Outro episódio merece destaque por sua construção bem desenvolvida, personagens instigantes e uma reviravolta de impacto, chamado O Convertido. Entretanto, a trama fica tão isolada do restante da temporada que se torna um ponto fraco no todo, quando toda essa trama dos remanescentes do Império deveria ficar distribuída em trechos espalhados ao longo dos vários episódios que teria maior eficiência e equilíbrio dramático integrado às demais tramas apresentadas. O isolamento do episódio é sentido com uma abrupta quebra de ritmo do arco principal. Problema também identificado na série O Livro de Boba Fett.

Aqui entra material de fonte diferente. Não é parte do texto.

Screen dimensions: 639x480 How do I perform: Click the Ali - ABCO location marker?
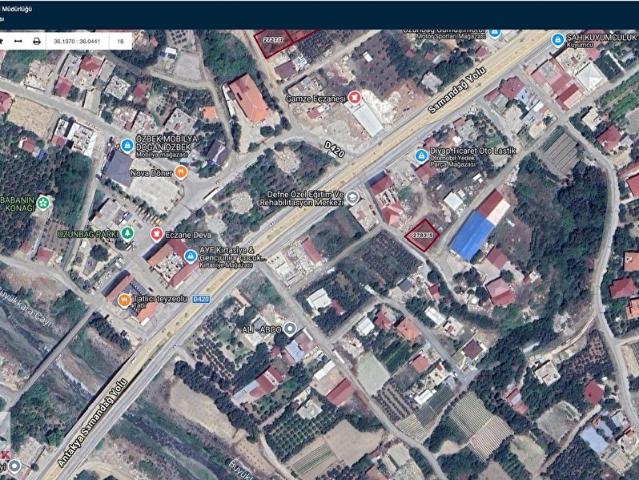coord(290,328)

A saga do Mandaloriano se passa após o filme Star Wars – O Retorno de Jedi e vemos nessa temporada, ainda mais, essa fase de transição em que, aos poucos, a Nova República vai assumindo o poder, tentando organizar as sociedades do universo, enquanto remanescentes do Império continuam nas sombras, na tentativa de retomar o poder. Contexto observado, em maior ou menor grau, ao longo de todos os episódios, mas ganha dimensão maior nos episódios O Convertido, Armas de Aluguel e no explosivo último episódio, O Retorno.
Vale destacar ainda um dos episódios mais controversos, Armas de Aluguel. O tom alegre, de uma sociedade utópica e a presença surpresa de Jack Black e da cantora Lizzo fazem muitos fãs quererem pular para o episódio seguinte. Mas não se enganem. O episódio surpreende por usar da ficção científica para dialogar com nosso tempo presente, ao retratar alguém que tenta se adaptar aos novos tempos, mas ainda vive preso ao passado, numa visão negacionista, em defesa de um regime totalitário, sem se importar com as consequências de suas ações e de como isso pode desestruturar a sociedade utópica em que vive. Daí temos uma brilhante participação do grande Christopher Lloyd, celebrado pelos fãs das franquias De Volta Para o Futuro, Jornada nas Estrelas e Família Adams.
Os fãs ainda questionam o fato do Mandaloriano Din Djarin e seu parceiro, o jovem Grogu, ter virado coadjuvantes de sua própria série, ao valorizar todo o grupo de guerreiros Mandalorianos, nas várias facções. Entretanto, temos a oportunidade de acompanhar o grupo de guerreiros em ação, em vários episódios, desenvolvendo o potencial de cada um deles. Seus momentos em combate e a maneira como a cultura mandaloriana influencia suas ações. Algumas batalhas tornam-se memoráveis, por mais que caiam em algumas conveniências e clichês, até mesmo da própria saga espacial, com direito a robozinho sabotando computadores do império para facilitar a invasão dos heróis.
O último episódio, O Retorno, equilibra a batalha em diversas frentes, com muita emoção, tensão, cenas empolgantes, grandes estratégias e sacrifícios. Destaque para a sequência com o cruzador e o duelo final contra Moff Gideon (Giancarlo Esposito). Mas a trama do sabre negro não deveria ter o desfecho apresentado, numa escolha desperdiçada, sem um desdobramento coerente. Pelo menos, a sequência posterior eleva o tom emocional na escolha de Din Djarin sobre Grogu, diante dos demais mandalorianos, às margens das águas sagradas das minas de Mandalore. Como deve ser. Temos aquela sensação do cisco que insiste em cair no olho, nas horas indevidas.
Como epílogo, todas as tramas se fecham de forma que, se essa fosse a última temporada, seria um final aceitável. Um resgate da estrutura básica do início de toda a saga, com Din Djarin vivendo apenas com seu afilhado Grogu, isolado, nas fronteiras do vilarejo que ajudou a salvar, em um planeta periférico. E até retoma sua rotina, em busca de trabalho como mercenário. Resgatando para o personagem, o seu cenário base, o Faroeste intergaláctico. Mesmo assim, essa saga de Star Wars ainda deve se manter por mais tempo, conquistando seu espaço como um dos maiores sucessos da franquia. A Disney Plus agradece.